Afganistandaki askeri manevraların dinamiklerini etkileyen bu paradigma değişimdir – bu değişim, yönetim ve Pentagon tarafından son aylarda planlanmış ve son haftalarda da uygulamaya konulmuştur. Artık her iki taraf da ABD güçlerinin Irak'tan çekilmesi ve bir kısmının Afganistana konuşlandırılmasında mutâbıklar.

Fakat zafer denilecek olan nedir? Hiç belirli değil.

Öncelikle, El Kaide ve Talibanı birbirinden ayırmak gereklidir. İkincisi, 11 Eylül sonrasında başlayan Amerikan işgali ve askeri harekâtından bu yana, yeni gerçeklerin sahneye çıktığını kabul etmek önem taşır.

Fâsılasız devam eden çatışma durumu, bölgedeki yabancı güçlerin varlığı, Pakistan askeri güçlerinin yinelenen harekâtları, Peştun kayıplarının her geçen gün artması, dahli olan iç ve dış çeşitli aktörlerin karşılıklı etkileşimi ve bölgesel çıkarlar, batı tarzı modernliği temsil edenlerle ona muhalefet edenler arasında yeni fay hatlarının ortaya çıkmasına neden oldu. Amerika'ya veya Batı'ya yahut da Pakistana karşı doğuştan bir muhalefet beslemeyen geniş bir nüfus, bölgede çatışma olmadığı takdirde tümden göz ardı edecekleri her nevi dini, kültürel ve toplumsal meselelerde tutum belirlemeye mecbur bırakıldı.

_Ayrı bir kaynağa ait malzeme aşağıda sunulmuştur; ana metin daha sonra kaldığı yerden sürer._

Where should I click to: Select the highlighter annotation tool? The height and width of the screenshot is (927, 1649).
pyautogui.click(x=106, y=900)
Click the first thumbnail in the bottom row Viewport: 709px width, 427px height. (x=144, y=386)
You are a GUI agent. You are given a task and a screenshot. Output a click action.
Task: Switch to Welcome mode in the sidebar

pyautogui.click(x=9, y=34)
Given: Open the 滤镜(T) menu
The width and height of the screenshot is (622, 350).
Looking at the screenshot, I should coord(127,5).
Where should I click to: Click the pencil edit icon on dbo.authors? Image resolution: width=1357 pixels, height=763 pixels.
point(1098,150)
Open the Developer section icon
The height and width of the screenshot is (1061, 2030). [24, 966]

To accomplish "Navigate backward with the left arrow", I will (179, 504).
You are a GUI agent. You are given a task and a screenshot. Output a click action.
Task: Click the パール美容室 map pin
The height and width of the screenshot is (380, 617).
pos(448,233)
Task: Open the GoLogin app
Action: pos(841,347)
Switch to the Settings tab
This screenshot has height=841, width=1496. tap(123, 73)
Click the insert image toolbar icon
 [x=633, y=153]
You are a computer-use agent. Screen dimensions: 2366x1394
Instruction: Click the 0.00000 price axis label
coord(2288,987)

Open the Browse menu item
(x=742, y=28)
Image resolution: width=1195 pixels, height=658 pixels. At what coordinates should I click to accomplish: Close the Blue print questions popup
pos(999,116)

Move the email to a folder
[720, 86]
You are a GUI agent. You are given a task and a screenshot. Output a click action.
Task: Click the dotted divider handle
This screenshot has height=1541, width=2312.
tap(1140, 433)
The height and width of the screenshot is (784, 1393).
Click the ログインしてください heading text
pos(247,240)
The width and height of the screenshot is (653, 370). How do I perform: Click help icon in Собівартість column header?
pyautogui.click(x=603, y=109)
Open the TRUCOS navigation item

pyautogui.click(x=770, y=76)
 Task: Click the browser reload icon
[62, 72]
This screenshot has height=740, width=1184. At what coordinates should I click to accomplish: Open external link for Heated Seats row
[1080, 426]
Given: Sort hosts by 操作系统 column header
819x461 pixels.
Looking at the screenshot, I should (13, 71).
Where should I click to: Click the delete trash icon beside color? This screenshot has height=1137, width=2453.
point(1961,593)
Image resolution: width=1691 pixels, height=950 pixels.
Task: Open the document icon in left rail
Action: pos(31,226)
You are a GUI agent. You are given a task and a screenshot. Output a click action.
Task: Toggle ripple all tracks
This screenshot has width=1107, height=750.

ABD kuvvetleri, geçen son birkaç yıl içinde çeşitli defalar saldırı düzenledi; kimileri bunun 46 kez gerçekleştiğini söylüyorlar. Yüzlerce insan bu saldırılarda can verdi. Ancak bu, bölgedeki kutuplaşmayı gereksiz yere sadece büyüttü. Yeni ve daha büyük askeri saldırılar, seçilmiş hükümetleri daha çok istikrarsızlaştıracak, uzun vâdeli çatışmaları teminât altına alacak ve Peştun göçmen dalgalarını Pakistan'ın diğer kesimlerine – özellikle Karaçi'ye ki çokları dünya'nın en büyük Peştun şehri olduğunu bilmezler – yayacaktır.

Bugünlerde Rocky Mountains'deki gazetecilerden New Meksiko'daki taksi şoförüne kadar herkes, Pakistan devletinin başarısızlıklarına işaret edecek ehliyete sahip olduğunu düşünüyor. Pakistan'ın, son 40 yıldır bölgedeki yıkıcı çatışmaların - Britanya'nın gerisinde bıraktığı devlet yapılarının sıhhatine şahitlik eder - şok dalgalarını başarılı bir şekilde emdiğini ise çok az fark ediyorlar.

Sıcak tâkipler, Afganistanda bir şeyler yapıldığına dair iyi izlenimler yaratmaya yardımcı olacaktır; bir seçim yılında, Fox ve CBS kanallarından aziz görüntüler yansıyacaktır. Tek problem kalıcı çözüm sunmamasıdır – bölgede kırk yıldır süren savaşlara rağmen hâlâ ayakta duran Pakistan'ın gerilimli devlet yapılarındaki yükü artıracaktır.